Why is MobX hard to detect on a live website?

MobX is a JavaScript library compiled into an application's bundle by a build tool, so it rarely appears as a separately named file or a recognizable CDN request. Minification and tree-shaking can strip the identifiers that would otherwise reveal it. Detection therefore relies on indirect signals, surviving strings in the bundle, references in source maps if they are shipped, and the strong likelihood that the app is React-based, none of which is guaranteed to be present. This makes detection probabilistic: confident when those signals survive, inconclusive when a build has removed them.

What are observables, actions, and computed values?

These are MobX's core concepts. Observables are the pieces of state MobX tracks for changes. Actions are the functions that modify that state, which MobX encourages so changes are batched and clear. Computed values are derivations calculated from observables, which MobX caches and recomputes only when their inputs change, similar to a spreadsheet formula. Together with reactions (side effects that run automatically when their observables change), they form the reactive system that keeps the UI in sync with state.

Does MobX affect a site's performance or load time?
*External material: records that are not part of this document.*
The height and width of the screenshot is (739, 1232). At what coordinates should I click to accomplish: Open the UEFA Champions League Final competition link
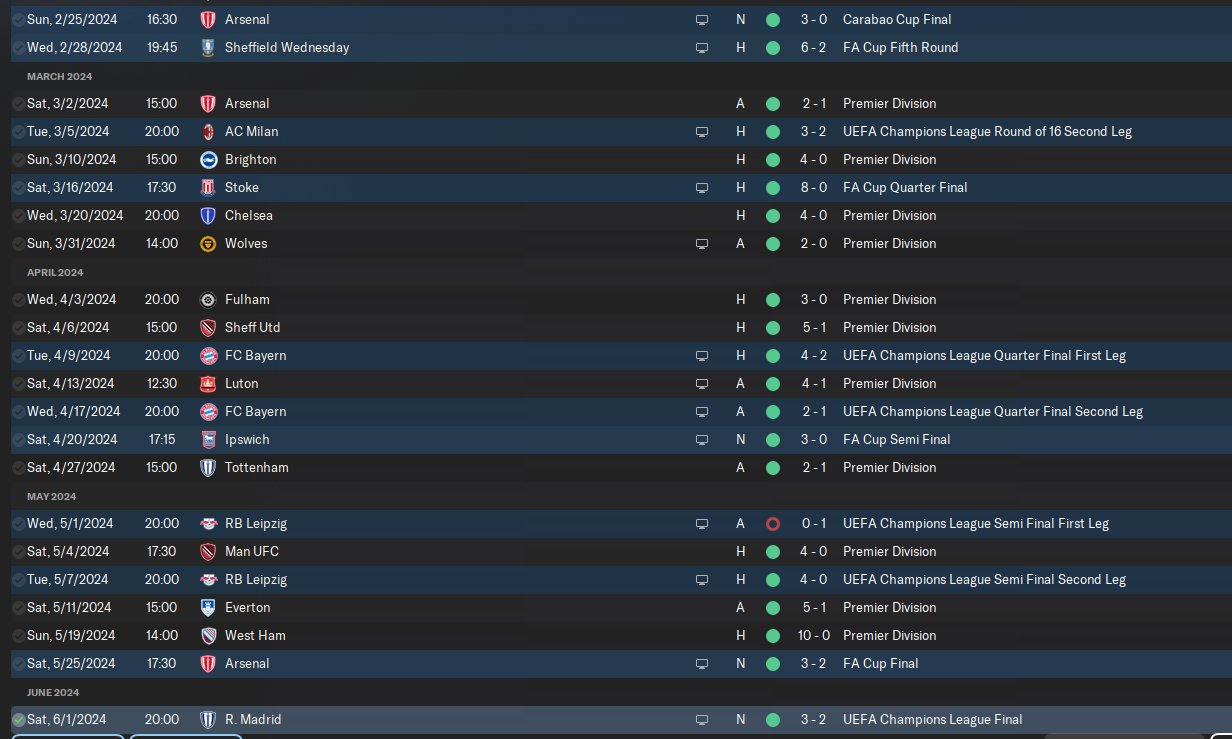coord(932,719)
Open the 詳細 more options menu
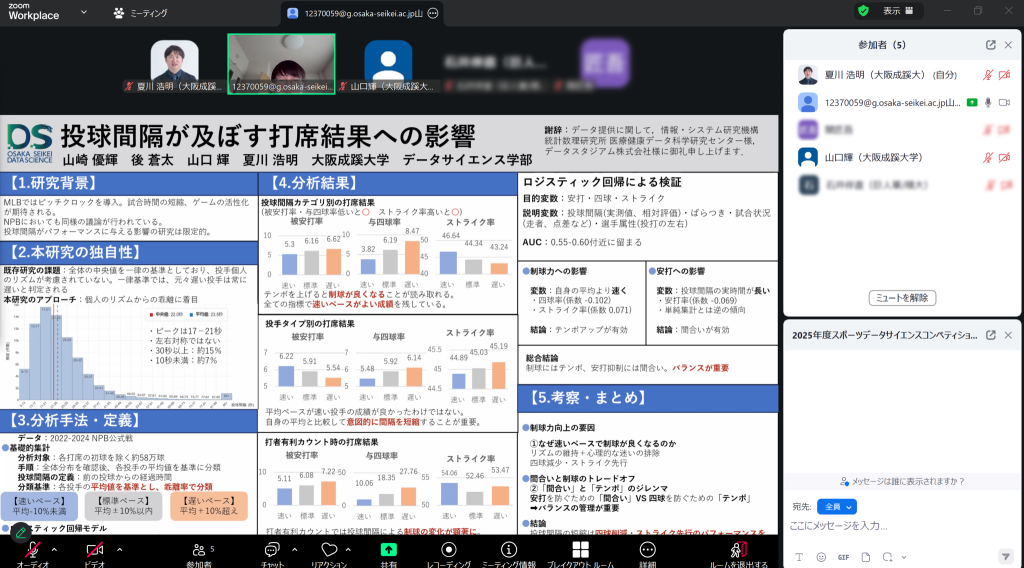Image resolution: width=1024 pixels, height=568 pixels. click(648, 550)
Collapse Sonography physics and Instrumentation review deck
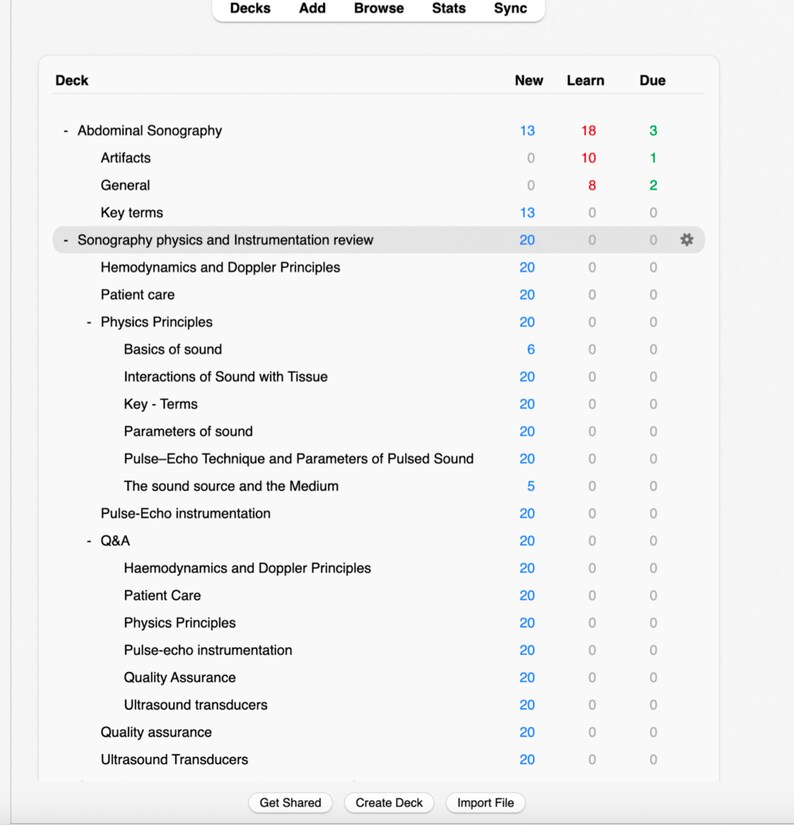 tap(66, 240)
As a bundled library, MobX adds some weight to an application's JavaScript, though it is reasonably compact. At runtime, its fine-grained dependency tracking is designed to be efficient, re-running only the derivations and components that depend on changed data, which can make complex UIs perform well. As with any front-end dependency, the overall impact depends on how it is used and how the bundle is built. For general guidance on front-end performance, see our guide on how to make your website load faster.